El puente Medellín-España: Cómo escalar una startup en dos continentes
Por Cristian Álvarez
Cuando registré Sleem en Medellín en agosto de 2023, ya sabía que el problema que quería resolver —la falta de rentabilidad y transparencia para los artistas independientes— no tenía fronteras. La música en streaming es global por definición. Los artistas que trabajamos no operan solo en Colombia; sus ingresos vienen de plataformas que pagan en dólares, euros y libras. Para que Sleem impactase de verdad, necesitaba estar donde se movían las piezas clave.
Por eso tomé la decisión de mudarme a España. No fue una huida ni un capricho: fue una apuesta estratégica. Hoy, operando entre dos continentes, sé que escalar una startup internacionalmente requiere mucho más que comprar un billete de avión: requiere rediseñar cómo funciona todo.

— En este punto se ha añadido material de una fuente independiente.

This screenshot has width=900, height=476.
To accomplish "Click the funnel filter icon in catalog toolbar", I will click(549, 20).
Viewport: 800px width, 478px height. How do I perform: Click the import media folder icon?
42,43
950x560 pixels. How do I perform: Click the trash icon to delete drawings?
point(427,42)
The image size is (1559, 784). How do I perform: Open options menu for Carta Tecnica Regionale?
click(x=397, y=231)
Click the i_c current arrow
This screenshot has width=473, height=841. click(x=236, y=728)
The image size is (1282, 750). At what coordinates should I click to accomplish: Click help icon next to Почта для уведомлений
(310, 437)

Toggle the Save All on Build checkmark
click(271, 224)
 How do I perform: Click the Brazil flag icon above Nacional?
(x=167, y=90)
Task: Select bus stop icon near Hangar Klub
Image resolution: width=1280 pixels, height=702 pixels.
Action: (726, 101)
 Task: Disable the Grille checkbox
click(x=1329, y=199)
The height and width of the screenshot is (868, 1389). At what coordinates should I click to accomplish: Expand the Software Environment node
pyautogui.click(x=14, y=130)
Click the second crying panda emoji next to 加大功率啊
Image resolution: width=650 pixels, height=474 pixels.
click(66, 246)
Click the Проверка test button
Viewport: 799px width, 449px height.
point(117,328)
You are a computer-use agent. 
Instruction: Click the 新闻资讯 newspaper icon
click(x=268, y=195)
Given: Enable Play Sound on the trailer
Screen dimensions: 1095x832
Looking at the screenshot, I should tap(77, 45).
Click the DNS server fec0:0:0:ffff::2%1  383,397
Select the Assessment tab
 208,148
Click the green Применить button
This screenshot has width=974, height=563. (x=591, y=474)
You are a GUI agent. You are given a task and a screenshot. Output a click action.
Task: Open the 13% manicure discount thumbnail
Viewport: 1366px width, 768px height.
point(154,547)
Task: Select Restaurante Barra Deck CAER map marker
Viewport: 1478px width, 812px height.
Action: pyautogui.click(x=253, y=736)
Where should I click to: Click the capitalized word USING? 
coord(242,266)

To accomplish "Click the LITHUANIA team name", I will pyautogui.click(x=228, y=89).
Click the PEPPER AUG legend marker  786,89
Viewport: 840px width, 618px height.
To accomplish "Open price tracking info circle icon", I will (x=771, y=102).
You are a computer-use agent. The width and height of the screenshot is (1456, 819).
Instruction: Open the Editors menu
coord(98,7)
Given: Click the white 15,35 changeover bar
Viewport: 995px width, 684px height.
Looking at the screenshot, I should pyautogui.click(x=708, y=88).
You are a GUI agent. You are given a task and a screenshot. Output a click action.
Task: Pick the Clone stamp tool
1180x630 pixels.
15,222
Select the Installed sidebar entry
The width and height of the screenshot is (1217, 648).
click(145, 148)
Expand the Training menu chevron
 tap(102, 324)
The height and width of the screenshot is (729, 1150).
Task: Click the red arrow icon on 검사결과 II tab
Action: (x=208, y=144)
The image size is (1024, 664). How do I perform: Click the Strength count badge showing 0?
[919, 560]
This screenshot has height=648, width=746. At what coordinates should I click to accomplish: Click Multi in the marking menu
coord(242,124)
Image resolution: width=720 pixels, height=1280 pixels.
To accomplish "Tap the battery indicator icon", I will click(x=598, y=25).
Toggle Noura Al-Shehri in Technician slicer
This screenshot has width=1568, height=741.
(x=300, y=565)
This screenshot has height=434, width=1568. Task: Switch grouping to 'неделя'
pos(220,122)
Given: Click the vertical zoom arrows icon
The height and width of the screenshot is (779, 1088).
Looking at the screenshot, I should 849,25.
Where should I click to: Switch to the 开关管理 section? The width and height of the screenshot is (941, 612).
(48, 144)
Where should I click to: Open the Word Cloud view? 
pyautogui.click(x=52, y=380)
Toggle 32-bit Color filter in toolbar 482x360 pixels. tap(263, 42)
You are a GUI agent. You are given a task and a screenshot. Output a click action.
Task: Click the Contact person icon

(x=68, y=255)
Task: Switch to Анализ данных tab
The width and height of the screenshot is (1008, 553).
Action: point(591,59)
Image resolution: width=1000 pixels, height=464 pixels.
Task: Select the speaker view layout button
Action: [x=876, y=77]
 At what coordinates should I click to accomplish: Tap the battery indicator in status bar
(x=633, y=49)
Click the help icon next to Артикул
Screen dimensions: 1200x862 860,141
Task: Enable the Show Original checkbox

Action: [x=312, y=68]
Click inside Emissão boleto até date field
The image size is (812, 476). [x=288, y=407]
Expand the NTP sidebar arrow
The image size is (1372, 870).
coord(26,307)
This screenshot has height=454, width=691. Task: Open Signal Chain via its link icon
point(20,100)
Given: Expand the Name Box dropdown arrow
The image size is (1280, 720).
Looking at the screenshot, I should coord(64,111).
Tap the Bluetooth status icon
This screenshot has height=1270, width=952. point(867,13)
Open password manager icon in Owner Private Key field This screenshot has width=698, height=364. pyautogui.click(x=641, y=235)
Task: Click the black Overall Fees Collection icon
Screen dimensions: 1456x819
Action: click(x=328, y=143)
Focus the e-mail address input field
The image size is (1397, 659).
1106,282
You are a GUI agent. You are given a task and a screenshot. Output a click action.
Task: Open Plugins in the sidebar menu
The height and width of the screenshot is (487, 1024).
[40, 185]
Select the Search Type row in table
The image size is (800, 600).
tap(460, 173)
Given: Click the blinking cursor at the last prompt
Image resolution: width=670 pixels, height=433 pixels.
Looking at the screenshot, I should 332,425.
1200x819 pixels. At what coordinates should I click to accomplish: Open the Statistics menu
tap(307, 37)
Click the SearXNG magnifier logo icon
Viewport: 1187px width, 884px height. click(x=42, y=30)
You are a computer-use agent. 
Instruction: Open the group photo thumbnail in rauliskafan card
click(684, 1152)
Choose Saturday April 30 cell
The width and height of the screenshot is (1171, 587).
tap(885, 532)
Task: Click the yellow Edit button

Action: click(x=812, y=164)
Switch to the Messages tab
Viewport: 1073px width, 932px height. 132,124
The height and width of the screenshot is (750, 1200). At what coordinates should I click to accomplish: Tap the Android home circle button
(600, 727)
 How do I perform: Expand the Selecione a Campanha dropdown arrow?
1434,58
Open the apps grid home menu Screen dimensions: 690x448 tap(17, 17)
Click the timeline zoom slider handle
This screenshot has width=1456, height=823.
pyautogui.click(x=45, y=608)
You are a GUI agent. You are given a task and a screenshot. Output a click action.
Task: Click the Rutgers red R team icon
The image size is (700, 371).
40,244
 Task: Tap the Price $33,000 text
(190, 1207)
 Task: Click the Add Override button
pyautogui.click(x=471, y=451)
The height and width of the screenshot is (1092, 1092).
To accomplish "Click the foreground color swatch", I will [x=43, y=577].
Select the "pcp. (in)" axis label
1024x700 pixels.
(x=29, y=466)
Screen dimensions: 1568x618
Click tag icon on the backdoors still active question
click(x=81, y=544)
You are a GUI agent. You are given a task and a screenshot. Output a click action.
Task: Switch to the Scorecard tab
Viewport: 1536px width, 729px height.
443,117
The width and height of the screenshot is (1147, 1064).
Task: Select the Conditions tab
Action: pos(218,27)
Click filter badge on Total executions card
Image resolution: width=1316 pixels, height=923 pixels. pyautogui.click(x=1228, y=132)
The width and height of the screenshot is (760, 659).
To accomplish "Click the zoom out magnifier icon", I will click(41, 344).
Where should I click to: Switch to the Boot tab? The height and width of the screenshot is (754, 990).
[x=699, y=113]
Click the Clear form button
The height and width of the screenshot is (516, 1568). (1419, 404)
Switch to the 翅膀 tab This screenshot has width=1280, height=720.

Por qué España y no otra opción
Muchos me preguntan por qué no Estados Unidos o algún otro hub más obvio. La respuesta tiene varios frentes. España es el conector natural para un emprendedor latinoamericano: acceso al mercado europeo con un marco regulatorio sólido, pero también cercanía cultural real con Latam. No solo hablamos el mismo idioma —hablo de los códigos, de cómo se negocian las cosas, de cómo se construyen las relaciones—. En Medellín hay talento técnico y creativo de primer nivel; en España hay un ecosistema con más recursos y madurez. La combinación de los dos es exactamente lo que necesita Sleem en esta etapa.
Dos zonas horarias: problema o ventaja
Operar con equipos y clientes en diferentes husos horarios puede destruir la productividad si no tienes sistemas claros. Al principio intenté estar en todo —todas las llamadas, todos los hilos—. Duró poco. Aprendí en Qué Código que los sistemas ganan siempre a los atajos, y eso aplica igual a la coordinación de equipos.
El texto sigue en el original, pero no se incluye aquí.